Atenção, Brasil: prepare o sofá, a pipoca e a memória afetiva. A pergunta que parou o país em 1988, atravessou gerações e voltou a assombrar as redes sociais em 2025 finalmente ganhou uma resposta. Depois de 37 anos, descobrimos quem matou Odete Roitman – ou melhor, descobrimos que ninguém matou. Ela está viva. Sim, viva. E, se dependesse do inconsciente coletivo brasileiro, estaria também concorrendo à presidência da República.
Durante décadas, “Quem matou Odete Roitman?” foi mais do que um bordão: foi uma senha cultural, uma forma de medir quem era “do tempo bom da televisão”. Virou gíria, piada de bar, e até referência em redação de vestibular. Cada geração tem seu trauma coletivo – os baby boomers tiveram o AI-5, os millennials tiveram o fim do Orkut, e o Brasil inteiro teve a morte de Odete Roitman.

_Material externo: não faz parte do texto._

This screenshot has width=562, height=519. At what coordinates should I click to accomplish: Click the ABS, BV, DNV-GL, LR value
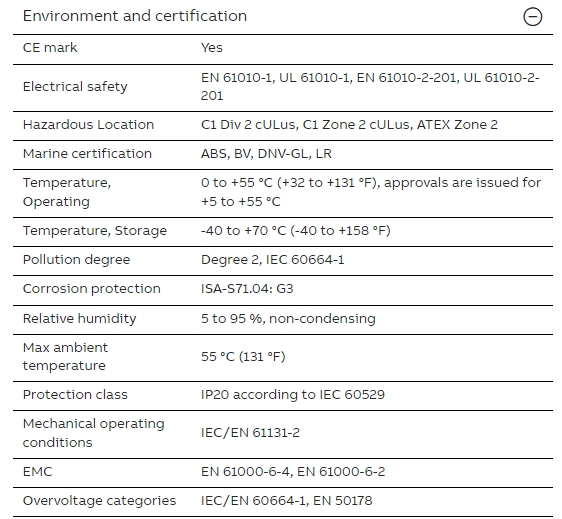[x=266, y=153]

Pois bem: no remake de Vale Tudo, Manuela Dias resolveu brincar com nossos sentimentos e ressuscitar a vilã mais amada/odiada da TV. Gravou dez finais diferentes, confundiu o público, fez o país inteiro discutir suspeitos como se fosse CPI – e, no fim, revelou que a bala nunca a atingiu. A mulher levou um tiro metafórico: morreu de poder e ressuscitou de deboche.
Odete Roitman não morre. Ela apenas tira férias fiscais no exterior e volta quando o país precisa de um vilão à altura da realidade.
Enquanto isso, o brasileiro, que já não sabe mais quem matou o aluguel, o humor ou a esperança de aposentadoria, vai dormir aliviado: pelo menos um mistério nacional foi resolvido. Ou quase. Porque, no fundo, ninguém quer que Odete morra. Ela é o espírito do Brasil – arrogante, resiliente e sempre pronta para dar um sermão.
Odete Roitman vive. E o país, mais uma vez, volta a girar ao redor dela.